I know there's a Colecovision port of the SG-1000 version, that's gotta count for something.

>>5425969

The palette situation on the SMS sounds like it could be complicated. Could you change the colors in the palette as you need fit, or do you need to have a hard coded palette for every possible combination?

>> No.5427631
File: 1.74 MB, 320x199, Waterfall_demo_ST_%20NEOchrome.gif [View same] [iqdb] [saucenao] [google]
5427631

>>5427424
No you don't need to hardcode the palette definitions, they are in VRAM and can be changed at any time. This is how palette cycling animations work. Pic related isn't from the SMS but you get the idea.

>> No.5427707

My neighbors had a master system and I'd play it at their house.

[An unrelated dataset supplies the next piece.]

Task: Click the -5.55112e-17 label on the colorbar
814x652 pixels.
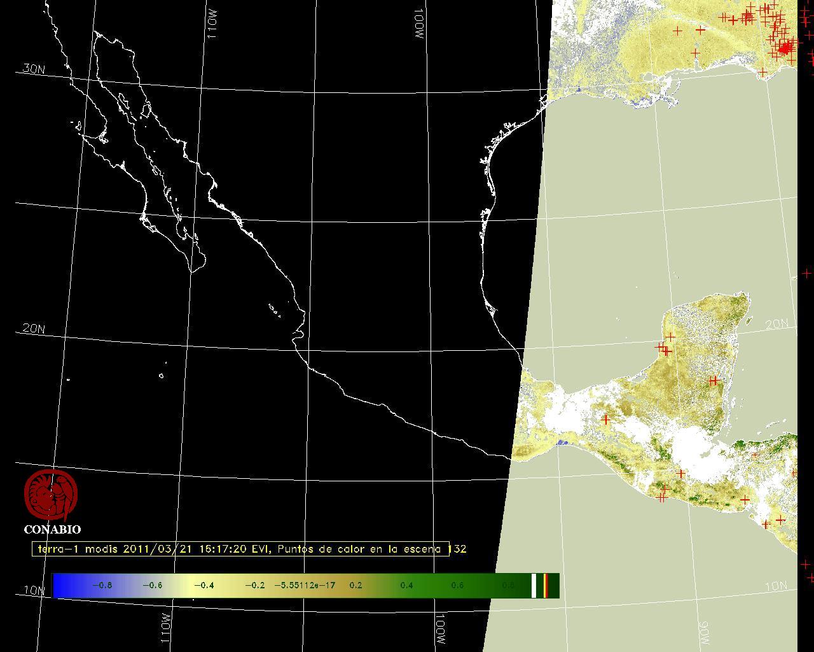Action: (304, 585)
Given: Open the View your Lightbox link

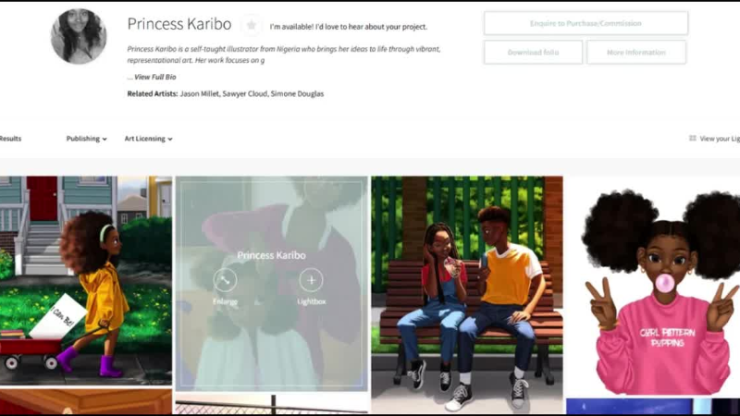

Graphics definitely were better but nes games were just so much more fun

>> No.5427907

>>5425947
Master System has such cruddy sound chip that it would have had a harder time catching on with the general public.

>> No.5428653
File: 321 KB, 1638x1167, segaproof.jpg [View same] [iqdb] [saucenao] [google]
5428653

>>5423830
>The Ninja, for the sega system
According to the grid work, I would say yes.

>> No.5429254

>>5427237
>The Sega Master System cannot do hardware sprite scaling

https://segaretro.org/Sega_Master_System/Technical_specifications

>Sprite zoom pixel sizes: 16x16, 16x32

>> No.5429258

>>5429254
That's actually more like the "double size" feature on the C64 than a true sprite scaling.

>> No.5429375

>>5429258
>>>5429254
>That's actually more like the "double size" feature on the C64 than a true sprite scaling.

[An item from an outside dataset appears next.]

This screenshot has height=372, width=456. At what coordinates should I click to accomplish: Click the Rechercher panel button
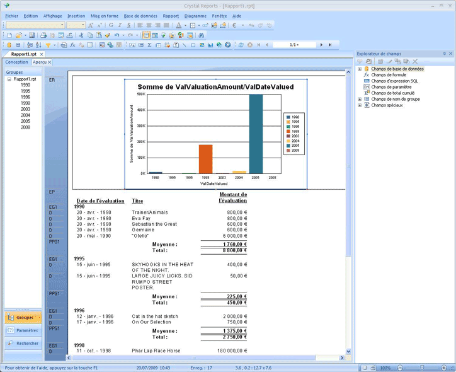click(x=23, y=344)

Yeah, that is just integer scaling, which means a sprite can be enlarged by 2x. But it can't actually create a smooth scaling effect between the two sizes. The Genesis/ Mega Drive can do integer scaling as well. There are enemies in Lightening Force (Thunder Force IV) that use it, for example.

>> No.5429398

Still a nice feature the NES didn't have.

>> No.5429404
File: 9 KB, 320x192, viento-octo.gif [View same] [iqdb] [saucenao] [google]
5429404

>>5429375
The infamous squid in El Viento uses it.

>> No.5429407

>>5429404
...and some explosions. I must say I'm baffled to this day by this decision.


ps really I LOVE El Viento and most other Wolf Team games

>> No.5429458
File: 596 KB, 1106x588, TFIV.png [View same] [iqdb] [saucenao] [google]
5429458

>>5429407
>...and some explosions. I must say I'm baffled to this day by this decision.

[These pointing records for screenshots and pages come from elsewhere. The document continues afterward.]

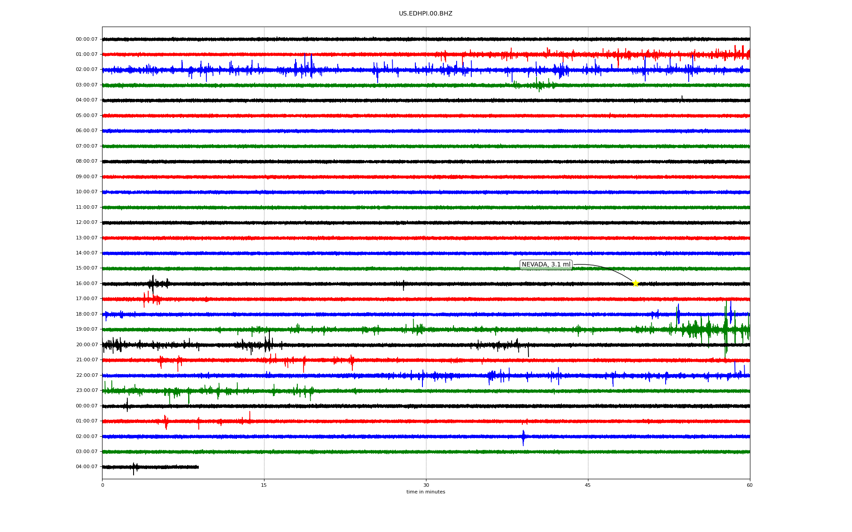Click the x-axis tick label 0

(x=103, y=485)
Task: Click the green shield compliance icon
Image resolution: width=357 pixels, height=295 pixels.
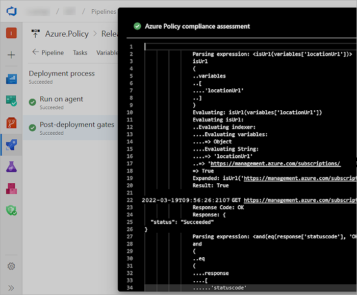Action: coord(11,210)
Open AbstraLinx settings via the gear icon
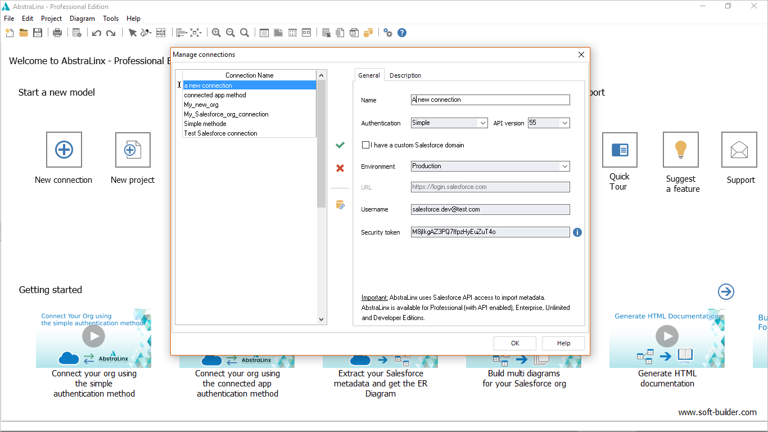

It was probably done to save on cartridge space. Thunder Force IV has an 8 Megabit cartridge, and the developers at TechnoSoft used the integer scaling as a work-around for the storage limitations.

>> No.5429481

>>5429458
It makes far more sense in TF IV, stylistically, as it's used to emulate perspective. The squid and some of the big explosions in El Viento are on same plane as the player, depth-wise.

It's a bit weird. Constructing a big enemy from smaller segments seems like the better approach. But whatever.

>> No.5429497

>>5429481
The MD has 80 16x16 sprites. They double-sized the squid so as to not run out of sprites creating such a huge object.

>> No.5429515

>>5429497
I know, but it's still looks kinda jarring. Felt a bit weird even back then.

>> No.5429550

>>5429481
>It makes far more sense in TF IV, stylistically, as it's used to emulate perspective. The squid and some of the big explosions in El Viento are on same plane as the player, depth-wise.
>It's a bit weird. Constructing a big enemy from smaller segments seems like the better approach. But whatever.

This reminds me that the Battle Mania DaiGinJou intro uses the 2x scaling for the intro. Like the clock and the giant scrolling Japanese text.

https://www.youtube.com/watch?v=u0ocF2es2x4

>> No.5430305

>>5423797
OP,
I love that game to bits. I was absolutely obsessed with it in 1991 and thought it was the gold standard of console gaming for a long time. The only game I thought was better was Alex Kid in Miracle World and some assorted stuff on my Commodore 64. I would later admit to myself that Asterix was really good on the master system, too.